### TASK DIRECTIONS
Search the listing below, and show each line that includes the word "notification".

### INFORMATION SUPPLIED
-- Opening Marker --

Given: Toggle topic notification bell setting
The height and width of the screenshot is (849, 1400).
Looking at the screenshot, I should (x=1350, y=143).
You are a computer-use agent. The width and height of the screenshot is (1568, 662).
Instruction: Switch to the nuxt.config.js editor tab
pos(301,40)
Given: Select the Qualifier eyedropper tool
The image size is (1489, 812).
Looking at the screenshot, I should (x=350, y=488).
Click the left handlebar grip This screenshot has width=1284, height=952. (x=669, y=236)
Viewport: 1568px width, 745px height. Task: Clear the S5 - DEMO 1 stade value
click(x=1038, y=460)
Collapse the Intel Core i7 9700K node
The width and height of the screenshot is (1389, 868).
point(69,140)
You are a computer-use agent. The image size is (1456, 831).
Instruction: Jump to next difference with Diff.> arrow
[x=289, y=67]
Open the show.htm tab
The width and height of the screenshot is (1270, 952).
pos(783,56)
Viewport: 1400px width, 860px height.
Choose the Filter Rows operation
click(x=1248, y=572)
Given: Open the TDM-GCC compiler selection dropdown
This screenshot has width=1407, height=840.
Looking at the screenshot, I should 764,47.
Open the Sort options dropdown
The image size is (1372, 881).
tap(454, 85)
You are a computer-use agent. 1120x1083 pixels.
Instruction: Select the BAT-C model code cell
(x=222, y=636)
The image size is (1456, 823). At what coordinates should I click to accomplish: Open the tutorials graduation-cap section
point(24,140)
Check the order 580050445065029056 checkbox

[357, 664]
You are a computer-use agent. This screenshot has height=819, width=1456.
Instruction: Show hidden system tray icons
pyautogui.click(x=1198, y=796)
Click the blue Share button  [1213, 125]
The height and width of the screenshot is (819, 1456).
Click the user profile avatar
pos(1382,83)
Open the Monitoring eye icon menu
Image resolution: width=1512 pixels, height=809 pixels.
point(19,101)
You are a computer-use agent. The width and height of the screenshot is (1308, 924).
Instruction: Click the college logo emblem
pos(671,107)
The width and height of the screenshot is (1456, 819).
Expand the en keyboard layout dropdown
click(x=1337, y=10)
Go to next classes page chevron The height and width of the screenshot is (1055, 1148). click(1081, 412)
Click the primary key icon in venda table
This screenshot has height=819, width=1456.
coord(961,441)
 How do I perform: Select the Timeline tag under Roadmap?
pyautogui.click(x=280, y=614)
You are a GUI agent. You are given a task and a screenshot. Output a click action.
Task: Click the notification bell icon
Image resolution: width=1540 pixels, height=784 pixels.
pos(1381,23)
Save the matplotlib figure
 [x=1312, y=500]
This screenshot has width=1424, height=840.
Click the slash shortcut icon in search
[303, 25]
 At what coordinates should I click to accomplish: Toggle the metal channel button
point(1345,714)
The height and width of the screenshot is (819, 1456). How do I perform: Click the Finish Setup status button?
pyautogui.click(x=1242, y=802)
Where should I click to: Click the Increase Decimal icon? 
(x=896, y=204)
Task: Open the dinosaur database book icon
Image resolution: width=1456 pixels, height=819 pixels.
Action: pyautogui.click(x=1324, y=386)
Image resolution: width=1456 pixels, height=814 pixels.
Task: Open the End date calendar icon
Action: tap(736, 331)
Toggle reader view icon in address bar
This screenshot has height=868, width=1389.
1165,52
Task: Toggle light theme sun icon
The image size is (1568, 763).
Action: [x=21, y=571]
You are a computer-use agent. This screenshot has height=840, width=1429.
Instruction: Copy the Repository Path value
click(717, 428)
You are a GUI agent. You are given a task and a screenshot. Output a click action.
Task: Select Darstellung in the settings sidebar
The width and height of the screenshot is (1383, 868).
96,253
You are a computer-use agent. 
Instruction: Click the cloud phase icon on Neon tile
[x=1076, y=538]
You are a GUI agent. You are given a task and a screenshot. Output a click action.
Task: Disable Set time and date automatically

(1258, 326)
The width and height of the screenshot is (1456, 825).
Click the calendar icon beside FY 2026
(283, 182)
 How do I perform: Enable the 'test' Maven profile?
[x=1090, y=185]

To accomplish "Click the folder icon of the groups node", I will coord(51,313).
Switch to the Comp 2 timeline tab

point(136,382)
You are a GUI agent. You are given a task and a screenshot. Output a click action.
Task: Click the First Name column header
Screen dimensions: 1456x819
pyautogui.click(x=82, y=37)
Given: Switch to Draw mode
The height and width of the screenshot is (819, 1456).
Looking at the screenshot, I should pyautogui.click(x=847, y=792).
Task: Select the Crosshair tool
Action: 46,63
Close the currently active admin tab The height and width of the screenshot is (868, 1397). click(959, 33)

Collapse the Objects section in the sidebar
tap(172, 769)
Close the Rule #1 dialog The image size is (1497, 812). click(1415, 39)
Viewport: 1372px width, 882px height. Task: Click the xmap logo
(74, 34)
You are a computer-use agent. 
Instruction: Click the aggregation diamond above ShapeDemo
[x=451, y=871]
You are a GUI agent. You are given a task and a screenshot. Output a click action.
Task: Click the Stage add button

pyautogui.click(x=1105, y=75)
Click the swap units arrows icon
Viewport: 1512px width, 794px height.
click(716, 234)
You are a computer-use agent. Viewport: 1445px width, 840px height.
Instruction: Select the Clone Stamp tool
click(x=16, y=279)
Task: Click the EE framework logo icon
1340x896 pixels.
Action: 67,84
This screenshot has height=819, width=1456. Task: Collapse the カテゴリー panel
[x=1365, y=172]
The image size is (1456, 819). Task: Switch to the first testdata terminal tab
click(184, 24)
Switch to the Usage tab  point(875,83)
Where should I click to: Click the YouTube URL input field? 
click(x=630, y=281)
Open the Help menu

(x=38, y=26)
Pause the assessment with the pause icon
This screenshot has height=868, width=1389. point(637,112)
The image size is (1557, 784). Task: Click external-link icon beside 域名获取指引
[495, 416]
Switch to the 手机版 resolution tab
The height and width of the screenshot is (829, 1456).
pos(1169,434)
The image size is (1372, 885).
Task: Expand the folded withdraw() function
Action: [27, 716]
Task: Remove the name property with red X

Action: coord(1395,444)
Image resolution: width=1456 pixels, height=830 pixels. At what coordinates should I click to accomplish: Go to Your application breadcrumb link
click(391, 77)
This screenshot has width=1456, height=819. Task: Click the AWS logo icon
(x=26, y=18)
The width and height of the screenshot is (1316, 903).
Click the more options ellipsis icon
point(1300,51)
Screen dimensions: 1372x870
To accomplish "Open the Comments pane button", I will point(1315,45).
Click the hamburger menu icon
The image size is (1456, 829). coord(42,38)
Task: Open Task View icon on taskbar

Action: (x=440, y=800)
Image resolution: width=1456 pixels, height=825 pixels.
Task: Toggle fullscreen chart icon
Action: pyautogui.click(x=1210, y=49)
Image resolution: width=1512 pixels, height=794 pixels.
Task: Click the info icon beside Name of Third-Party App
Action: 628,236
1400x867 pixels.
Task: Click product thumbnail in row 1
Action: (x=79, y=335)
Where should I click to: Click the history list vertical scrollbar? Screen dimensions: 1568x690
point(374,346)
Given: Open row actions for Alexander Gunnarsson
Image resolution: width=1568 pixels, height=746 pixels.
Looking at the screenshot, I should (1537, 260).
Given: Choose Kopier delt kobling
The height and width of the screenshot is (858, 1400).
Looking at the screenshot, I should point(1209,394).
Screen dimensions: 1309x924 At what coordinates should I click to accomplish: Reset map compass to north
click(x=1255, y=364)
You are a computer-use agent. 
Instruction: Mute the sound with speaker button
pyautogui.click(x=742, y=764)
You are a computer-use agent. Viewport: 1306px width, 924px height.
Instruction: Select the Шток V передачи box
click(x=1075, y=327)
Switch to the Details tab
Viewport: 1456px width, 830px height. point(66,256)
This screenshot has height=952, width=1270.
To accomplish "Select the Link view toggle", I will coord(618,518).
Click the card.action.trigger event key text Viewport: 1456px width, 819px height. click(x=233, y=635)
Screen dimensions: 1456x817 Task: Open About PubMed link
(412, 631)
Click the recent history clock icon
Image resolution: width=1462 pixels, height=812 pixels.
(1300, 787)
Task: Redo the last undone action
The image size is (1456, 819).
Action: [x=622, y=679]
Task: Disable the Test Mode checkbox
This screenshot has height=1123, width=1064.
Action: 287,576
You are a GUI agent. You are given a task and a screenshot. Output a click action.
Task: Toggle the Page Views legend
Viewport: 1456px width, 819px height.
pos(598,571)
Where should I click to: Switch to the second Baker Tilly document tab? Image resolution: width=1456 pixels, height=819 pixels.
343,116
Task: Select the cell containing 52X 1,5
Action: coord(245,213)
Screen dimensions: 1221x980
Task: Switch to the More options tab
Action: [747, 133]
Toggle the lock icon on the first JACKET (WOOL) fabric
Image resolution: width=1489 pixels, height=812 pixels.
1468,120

-- Closing Marker --

### RESPONSE
Given: Toggle topic notification bell setting
Task: Click the notification bell icon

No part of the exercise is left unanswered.